**EXCERPTED DATA**
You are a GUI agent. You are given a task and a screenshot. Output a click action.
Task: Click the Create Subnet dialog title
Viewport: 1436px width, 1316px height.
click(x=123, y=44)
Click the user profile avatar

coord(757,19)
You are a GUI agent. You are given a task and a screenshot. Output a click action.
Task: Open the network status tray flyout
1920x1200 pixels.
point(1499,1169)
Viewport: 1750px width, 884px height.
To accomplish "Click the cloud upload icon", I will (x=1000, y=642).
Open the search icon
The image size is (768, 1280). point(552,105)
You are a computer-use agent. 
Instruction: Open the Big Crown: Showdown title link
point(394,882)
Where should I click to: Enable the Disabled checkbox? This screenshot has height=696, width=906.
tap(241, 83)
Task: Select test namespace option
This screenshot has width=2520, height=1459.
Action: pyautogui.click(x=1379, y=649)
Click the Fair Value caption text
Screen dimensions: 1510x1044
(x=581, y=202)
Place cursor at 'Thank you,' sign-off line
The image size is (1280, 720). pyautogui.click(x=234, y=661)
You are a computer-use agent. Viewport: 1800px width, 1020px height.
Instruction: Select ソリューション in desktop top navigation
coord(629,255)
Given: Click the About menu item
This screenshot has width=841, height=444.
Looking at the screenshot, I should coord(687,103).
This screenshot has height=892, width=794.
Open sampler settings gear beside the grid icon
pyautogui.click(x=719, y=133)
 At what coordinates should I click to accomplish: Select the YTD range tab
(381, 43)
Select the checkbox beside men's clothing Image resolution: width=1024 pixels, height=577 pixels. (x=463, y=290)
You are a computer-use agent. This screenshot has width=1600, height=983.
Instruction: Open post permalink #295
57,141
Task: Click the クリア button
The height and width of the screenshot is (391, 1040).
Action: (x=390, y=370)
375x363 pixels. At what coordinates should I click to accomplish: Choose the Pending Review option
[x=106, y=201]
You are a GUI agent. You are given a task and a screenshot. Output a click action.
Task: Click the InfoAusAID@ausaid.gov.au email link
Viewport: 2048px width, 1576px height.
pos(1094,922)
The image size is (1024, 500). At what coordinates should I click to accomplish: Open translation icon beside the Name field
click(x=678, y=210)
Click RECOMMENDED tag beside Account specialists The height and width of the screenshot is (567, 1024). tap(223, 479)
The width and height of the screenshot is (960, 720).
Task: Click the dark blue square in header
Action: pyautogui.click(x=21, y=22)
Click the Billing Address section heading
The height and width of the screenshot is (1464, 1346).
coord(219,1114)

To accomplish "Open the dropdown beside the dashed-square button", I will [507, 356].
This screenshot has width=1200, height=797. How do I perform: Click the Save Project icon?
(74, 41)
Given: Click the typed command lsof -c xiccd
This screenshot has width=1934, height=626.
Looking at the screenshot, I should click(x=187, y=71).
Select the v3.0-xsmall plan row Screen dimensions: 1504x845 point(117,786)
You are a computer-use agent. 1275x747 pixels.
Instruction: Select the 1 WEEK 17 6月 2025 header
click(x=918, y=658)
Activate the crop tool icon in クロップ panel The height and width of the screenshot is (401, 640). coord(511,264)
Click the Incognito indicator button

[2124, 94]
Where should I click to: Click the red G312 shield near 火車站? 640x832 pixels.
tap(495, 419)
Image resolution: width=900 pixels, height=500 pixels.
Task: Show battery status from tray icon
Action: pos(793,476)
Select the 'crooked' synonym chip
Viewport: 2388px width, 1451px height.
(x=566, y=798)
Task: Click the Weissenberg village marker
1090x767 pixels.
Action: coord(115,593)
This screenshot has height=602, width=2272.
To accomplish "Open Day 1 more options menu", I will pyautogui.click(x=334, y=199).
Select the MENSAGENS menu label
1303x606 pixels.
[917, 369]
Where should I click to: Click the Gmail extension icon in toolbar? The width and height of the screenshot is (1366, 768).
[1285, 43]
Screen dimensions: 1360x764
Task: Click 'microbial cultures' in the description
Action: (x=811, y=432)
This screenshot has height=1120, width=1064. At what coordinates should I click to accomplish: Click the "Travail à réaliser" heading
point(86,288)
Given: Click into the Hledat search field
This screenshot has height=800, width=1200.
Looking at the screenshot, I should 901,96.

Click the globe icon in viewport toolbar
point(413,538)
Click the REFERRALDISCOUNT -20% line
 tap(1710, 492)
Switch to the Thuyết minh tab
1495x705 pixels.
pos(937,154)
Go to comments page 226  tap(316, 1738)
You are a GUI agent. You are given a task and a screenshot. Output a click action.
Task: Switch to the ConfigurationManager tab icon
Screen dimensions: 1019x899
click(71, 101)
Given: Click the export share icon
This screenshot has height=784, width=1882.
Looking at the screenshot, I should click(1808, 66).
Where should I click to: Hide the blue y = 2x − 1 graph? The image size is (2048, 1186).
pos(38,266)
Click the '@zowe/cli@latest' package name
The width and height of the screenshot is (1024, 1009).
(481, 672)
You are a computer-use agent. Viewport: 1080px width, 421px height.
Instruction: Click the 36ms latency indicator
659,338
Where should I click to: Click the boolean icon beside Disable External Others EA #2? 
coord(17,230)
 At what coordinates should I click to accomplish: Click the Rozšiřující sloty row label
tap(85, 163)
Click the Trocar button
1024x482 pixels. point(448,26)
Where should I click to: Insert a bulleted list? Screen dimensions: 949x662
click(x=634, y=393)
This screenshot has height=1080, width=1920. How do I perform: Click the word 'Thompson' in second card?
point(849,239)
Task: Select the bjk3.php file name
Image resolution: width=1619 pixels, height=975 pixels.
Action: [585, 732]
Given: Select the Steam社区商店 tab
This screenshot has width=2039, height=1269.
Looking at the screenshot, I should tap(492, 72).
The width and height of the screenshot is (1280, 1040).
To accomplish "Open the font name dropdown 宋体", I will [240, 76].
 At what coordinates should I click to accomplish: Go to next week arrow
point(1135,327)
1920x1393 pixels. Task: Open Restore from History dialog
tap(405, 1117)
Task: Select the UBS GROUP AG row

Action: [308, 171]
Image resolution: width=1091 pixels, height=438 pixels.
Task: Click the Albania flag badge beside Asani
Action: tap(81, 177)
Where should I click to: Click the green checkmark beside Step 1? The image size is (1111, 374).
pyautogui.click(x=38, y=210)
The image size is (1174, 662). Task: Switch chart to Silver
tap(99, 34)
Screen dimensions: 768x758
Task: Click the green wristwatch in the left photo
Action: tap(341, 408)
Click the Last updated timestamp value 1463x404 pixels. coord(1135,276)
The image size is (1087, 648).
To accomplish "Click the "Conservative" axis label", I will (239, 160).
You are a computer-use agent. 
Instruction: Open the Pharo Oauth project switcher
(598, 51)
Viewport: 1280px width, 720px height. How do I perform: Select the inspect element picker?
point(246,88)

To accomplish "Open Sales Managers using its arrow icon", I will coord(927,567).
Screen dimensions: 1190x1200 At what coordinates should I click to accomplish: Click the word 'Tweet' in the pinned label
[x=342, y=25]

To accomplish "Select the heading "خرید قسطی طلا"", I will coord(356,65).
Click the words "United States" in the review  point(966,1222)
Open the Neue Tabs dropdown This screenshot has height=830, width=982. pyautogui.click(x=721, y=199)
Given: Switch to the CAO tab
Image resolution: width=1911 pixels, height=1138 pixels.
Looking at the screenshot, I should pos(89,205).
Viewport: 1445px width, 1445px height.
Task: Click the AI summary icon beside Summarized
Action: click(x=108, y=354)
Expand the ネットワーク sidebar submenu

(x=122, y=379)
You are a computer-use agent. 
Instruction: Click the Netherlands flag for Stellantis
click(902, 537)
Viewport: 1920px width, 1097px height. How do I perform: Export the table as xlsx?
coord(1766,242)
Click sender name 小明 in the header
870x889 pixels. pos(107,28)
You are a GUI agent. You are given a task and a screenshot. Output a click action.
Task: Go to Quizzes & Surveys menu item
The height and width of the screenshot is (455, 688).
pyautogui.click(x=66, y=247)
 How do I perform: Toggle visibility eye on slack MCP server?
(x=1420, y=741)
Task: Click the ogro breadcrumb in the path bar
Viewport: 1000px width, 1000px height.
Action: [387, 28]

**BRIEF**
Rewrite the part of the records that opens with the line containing "At what coordinates should I click to accomplish: Go" and closes with the line containing "tap(405, 1117)", replacing "next week" with "previous week" and leaving everything else unchanged.

**EXPECTED ANSWER**
 At what coordinates should I click to accomplish: Go to previous week arrow
point(1135,327)
1920x1393 pixels. Task: Open Restore from History dialog
tap(405, 1117)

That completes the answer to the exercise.